Nobody reads the five star reviews.


When you go on Goodreads to check out book reviews, do you read the five stars or do you skip down to the lower ones who might give a more critical opinion?

Sometimes, I feel like five star reviews get a bad rap. This is why I don’t rate books on my review blog, and I don’t like rating on Goodreads, though I do it anyway to support the authors. I know how important those little stars are.

So what’s the point of reviewing books anyway?

In my opinion, it’s not to criticize a book. A reviewer’s goal shouldn’t be to discourage or even encourage readers on a particular piece of writing.

Reviews should be to find a proper audience for said book.
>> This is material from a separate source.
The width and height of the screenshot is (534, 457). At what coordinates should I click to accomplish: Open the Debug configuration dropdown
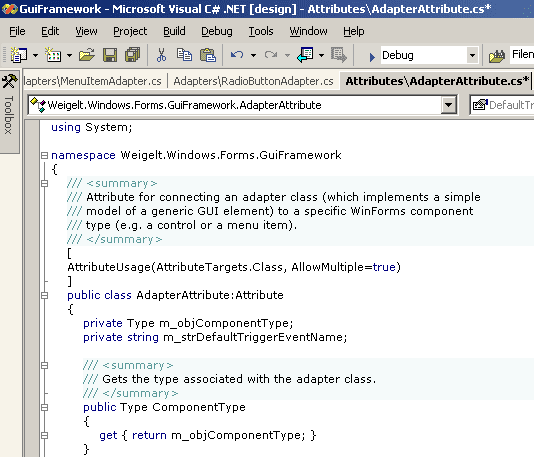click(472, 55)
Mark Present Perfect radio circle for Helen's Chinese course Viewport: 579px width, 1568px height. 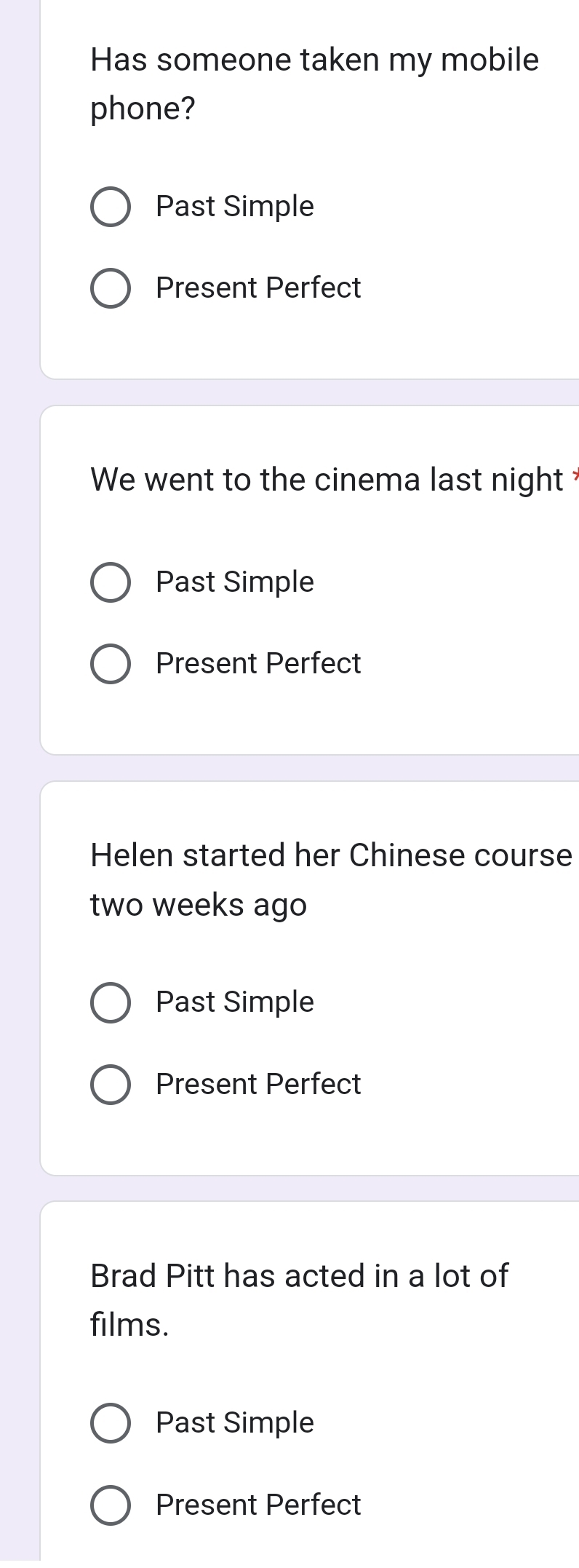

If you hated a book, there is someone out there who loved it. If you loved a book, there’s someone out there who hated it. Your job isn’t to convince them it was a great (or horrible) book with your review, it should be to show why you think what you think, and let your readers decide if it’s something they are interested in.

I like reading book reviews because I like seeing other people’s opinions, and it expands my own opinion by seeing things I didn’t see before. Usually, I only read reviews after reading a book, unless I discover a book through a blog review, and sometimes it boggles my mind as to how different my own opinion is from others. And some reviews just make me sad for the author. No one who has put in the time and effort to write a book should be belittled or put down for it.
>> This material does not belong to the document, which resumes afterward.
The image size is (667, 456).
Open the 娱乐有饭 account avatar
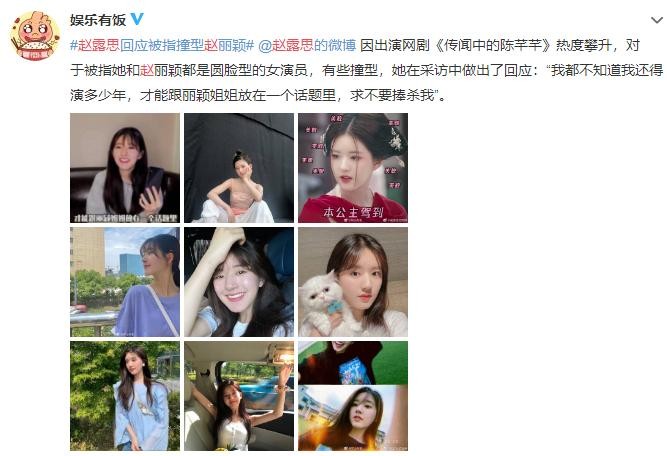35,36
I write reviews so I can match the perfect reader to the perfect book because there’s nothing better than finding a book that makes you happy.
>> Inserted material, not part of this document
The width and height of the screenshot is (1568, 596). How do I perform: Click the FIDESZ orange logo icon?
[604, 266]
Basically, what I’m trying to say is words matter.

Happy reviewing!


One thought on “Nobody reads the five star reviews.

  1. You know, it’s funny, I think that as writers we see reviews differently than a lot of people. Of course, being writers does not in any way mean that we end up seeing it the same way. I have one writer friend who only reviews books that he feels comfortable giving 4 and 5 star reviews to.

    Anyhow, I have a lot of thoughts on the subject, so let me start by answering the question of how I use reviews. When I’m considering reading a book, the first thing I do is look at how many reviews it has. Not to see if it’s worth reading, but to decide how I interpret the ratings. If it has less than half a dozen reviews, I’ll scan one or two, but I won’t put much stock in them. If there are a bunch, I’ll usually read two or three four/five star reviews, and a couple of one star reviews. Mostly to see what is praised or critiqued. If anything is repeated in either the praise or critique, I base my judgement on that.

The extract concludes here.